(The task)
Copy out the rows word for word, from the line that contains "You are a computer-use agent. 906x632 pixels." through the line that contains "Screen dimensions: 1046x628 (x=783, y=107)". Leave the pictures out of your copy.

(Records for the task)
++++++++
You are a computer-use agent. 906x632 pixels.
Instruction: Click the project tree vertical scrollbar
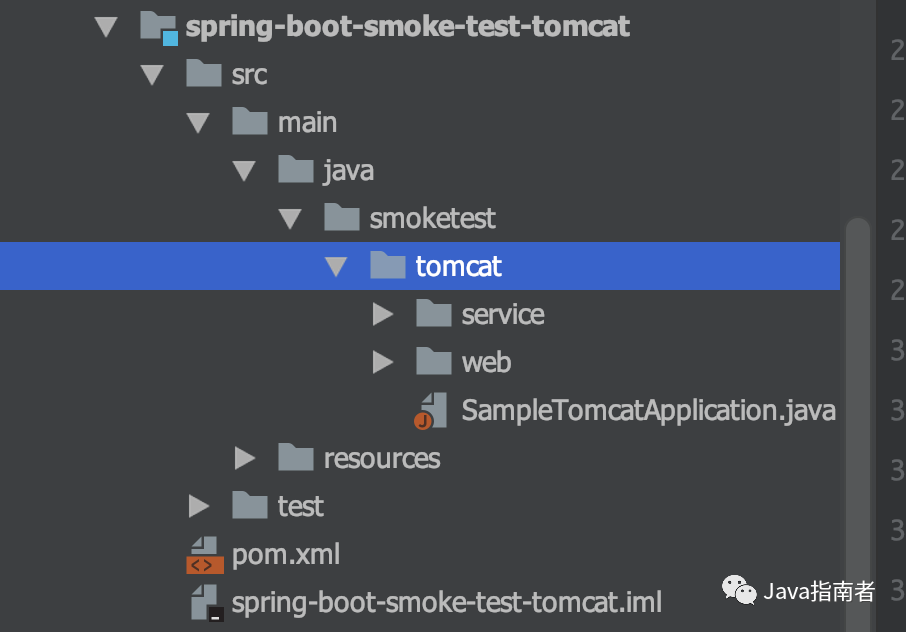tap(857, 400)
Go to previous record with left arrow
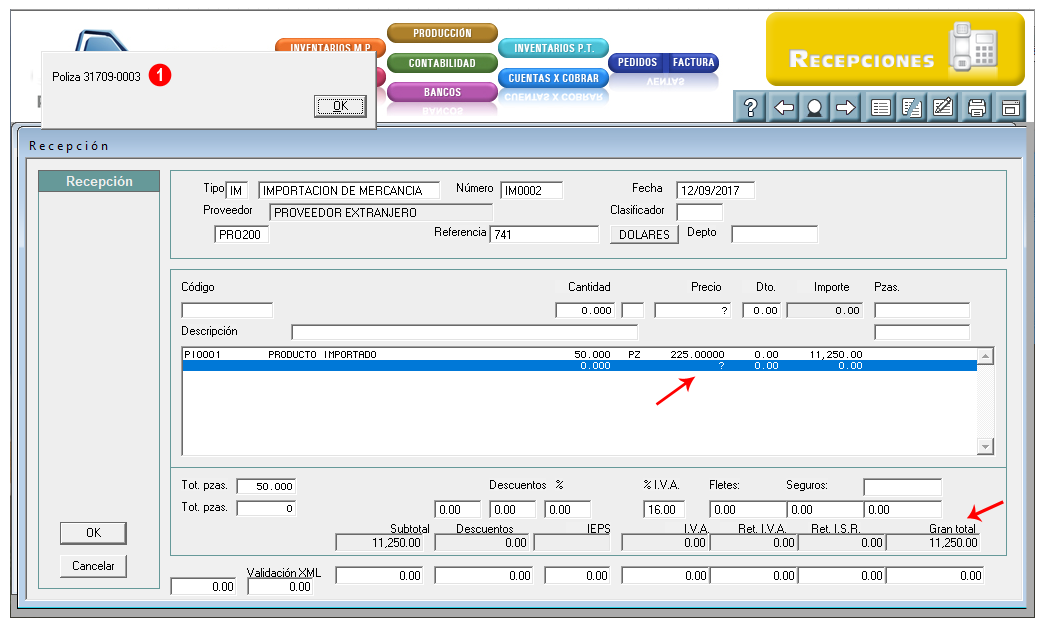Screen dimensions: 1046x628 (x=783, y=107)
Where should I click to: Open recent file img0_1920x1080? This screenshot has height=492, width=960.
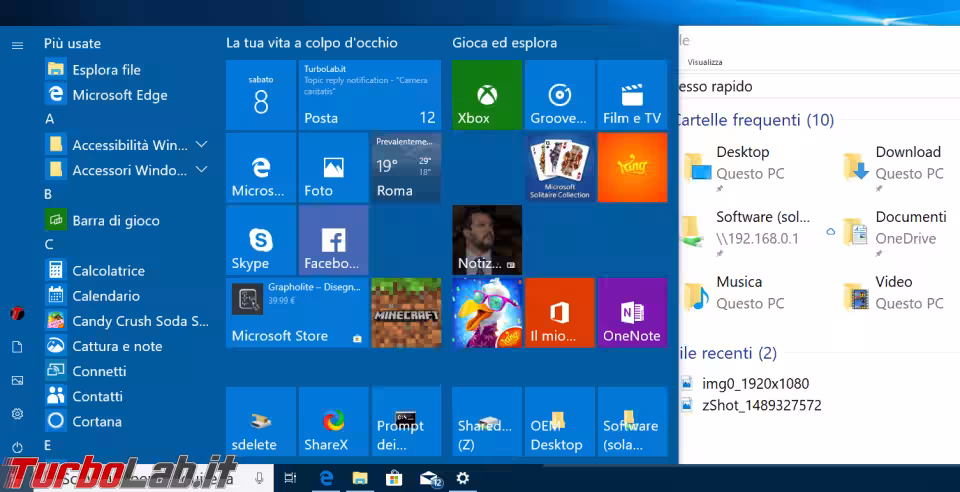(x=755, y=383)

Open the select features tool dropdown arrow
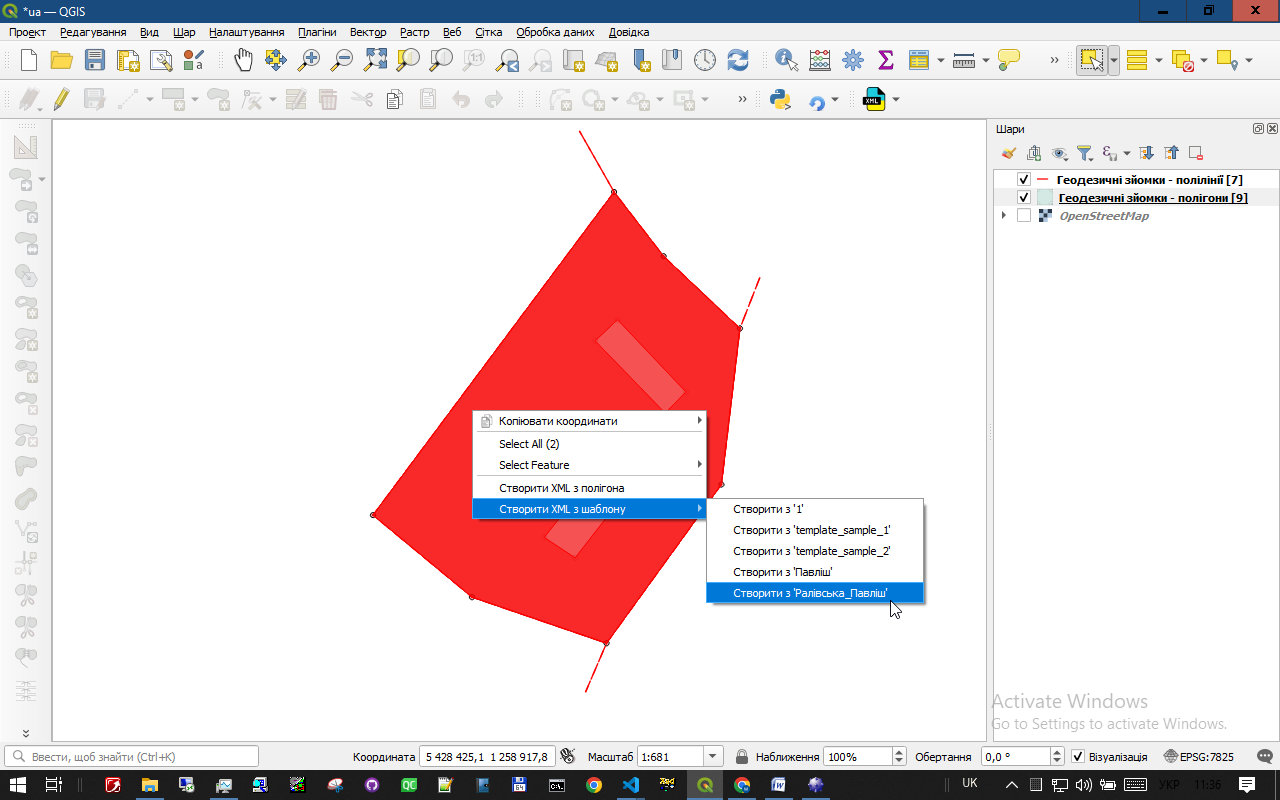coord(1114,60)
++++++++
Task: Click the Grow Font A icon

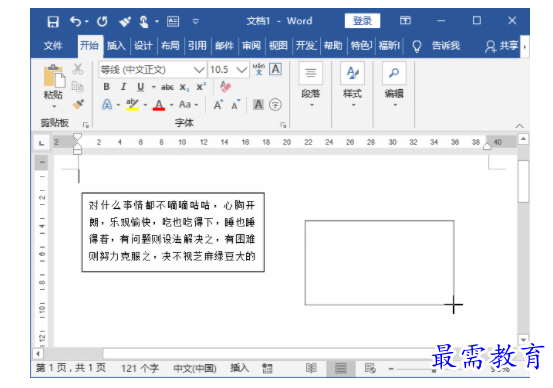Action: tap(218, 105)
++++++++
(Written solution)
You are a computer-use agent. 906x632 pixels.
Instruction: Click the project tree vertical scrollbar
tap(857, 400)
Go to previous record with left arrow
Screen dimensions: 1046x628 (x=783, y=107)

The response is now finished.